B11G-0109:
For everything there is a season, including Amazonian tropical forests
Monday, 15 December 2014
Scott R Saleska1, Jin Wu1, Bruce W Nelson2, Julia V Tavares3, Loren Albert1, Neill Prohaska1, Kaiyu Guan4, Rodrigo da Silva5, Alessandro C De Araujo6, Antonio Donato Nobre2, Natalia Restrepo-Coupe7 and Alfredo R Huete8, (1)University of Arizona, Tucson, AZ, United States, (2)INPA National Institute of Amazonian Research, Manaus, Brazil, (3)National Institute for Amazon Research (INPA), Manaus, AM, Brazil, (4)Stanford University, Stanford, CA, United States, (5)Universidade Federal do Oeste do Pará, Santarem, Brazil, (6)EMBRAPA Brazilian Agricultural Research Corporation- EMBRAPA, Embrapa Amazonia Oriental, Belem, Brazil, (7)University of Technology Sydney, Ultimo, Australia, (8)University of Technology Sydney, Plant Functional Biology and Climate Change, Ultimo, Australia
Abstract:
Seasonality of productivity in tropical forests gives insight into the ecological question of resource limitation in these important high-biomass, climatically sensitive habitats.

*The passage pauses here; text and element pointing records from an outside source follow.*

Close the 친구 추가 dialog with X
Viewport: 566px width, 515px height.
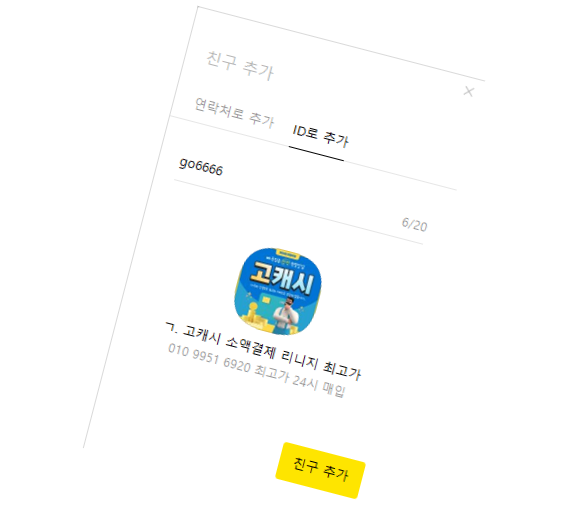click(469, 91)
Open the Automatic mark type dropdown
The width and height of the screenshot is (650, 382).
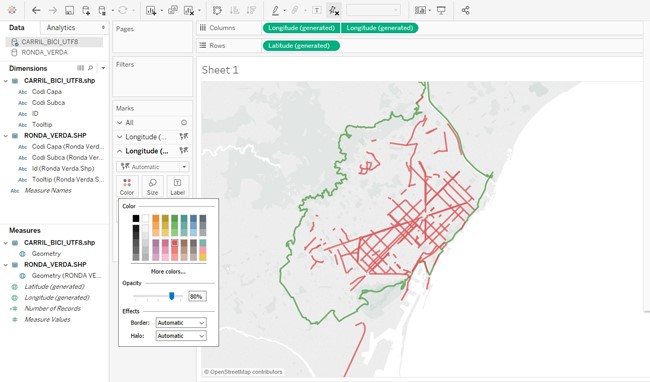click(x=153, y=167)
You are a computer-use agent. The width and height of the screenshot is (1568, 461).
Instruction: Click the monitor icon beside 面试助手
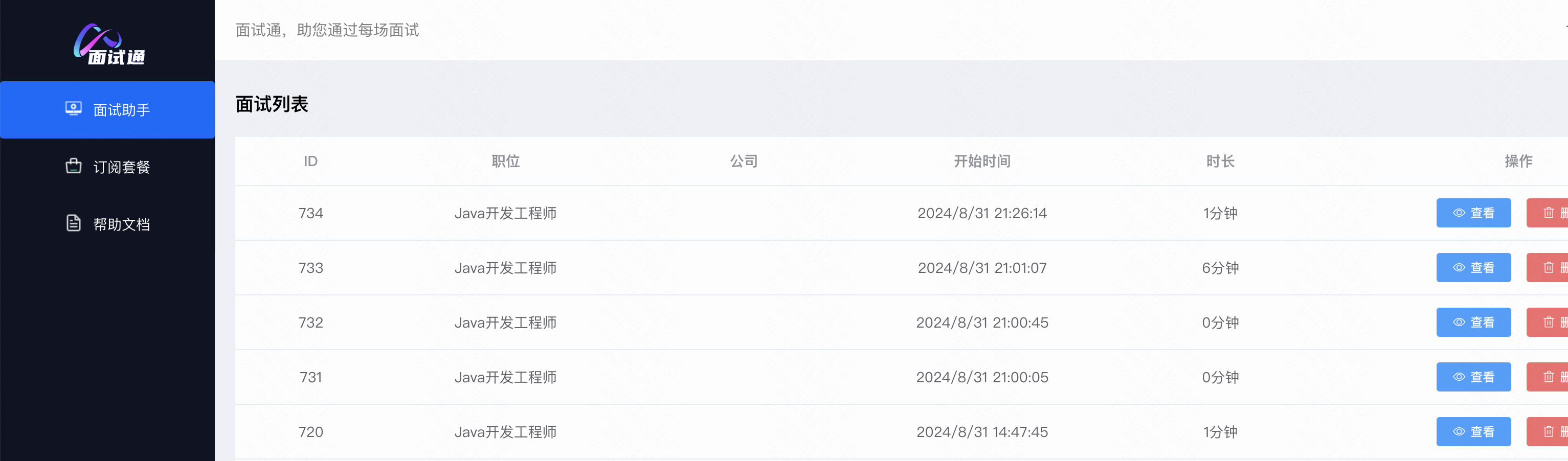point(74,109)
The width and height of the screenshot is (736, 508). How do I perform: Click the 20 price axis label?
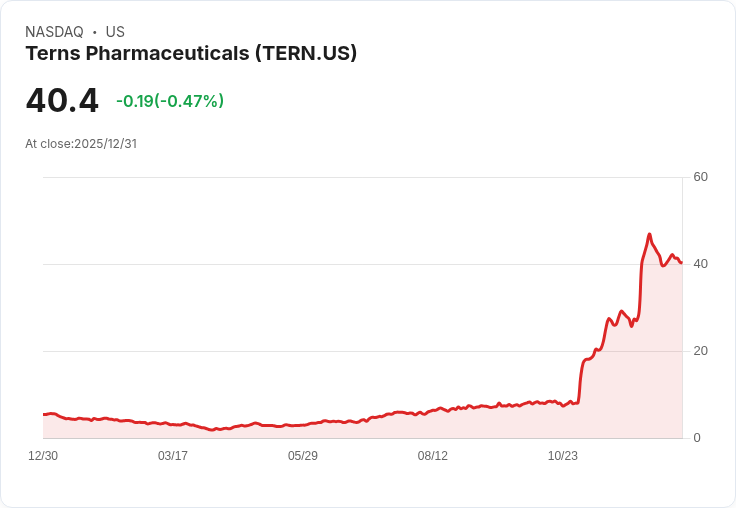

Diverse evidence from ecological studies, eddy-flux towers, and satellites had accumulated by the mid-2000s suggesting that many tropical forests are more light- than water-limited, and hence “green-up” during higher-sunlight annual dry seasons. Recent work, however, argues that the satellite-based evidence (from MODIS) of dry-season green-up in Amazon forests is an artifact of seasonal variations in sun-sensor geometry. Here we review three lines of evidence to address this new controversy about Amazon forest seasonality: first, we show that even after correcting for sun-sensor geometry artifacts, remotely sensed MODIS data significantly rejects the null hypothesis of no seasonal change in canopy greenness; second we use a re-analysis of eddy flux measurements at four towers across the equatorial Amazon to show that dry season increases in canopy-scale photosynthetic capacity are robust, independent of seasonal variations of climatic drivers. Finally, tower-mounted cameras at two of the eddy flux sites provide new independent evidence for “green-up” by showing that crown-scale leaf-flushing events are concentrated in dry seasons. This work shows that remote sensing observations remain consistent with those from ground-based towers in support of the conclusion that many Amazon forests green-up with sunlight in the dry season.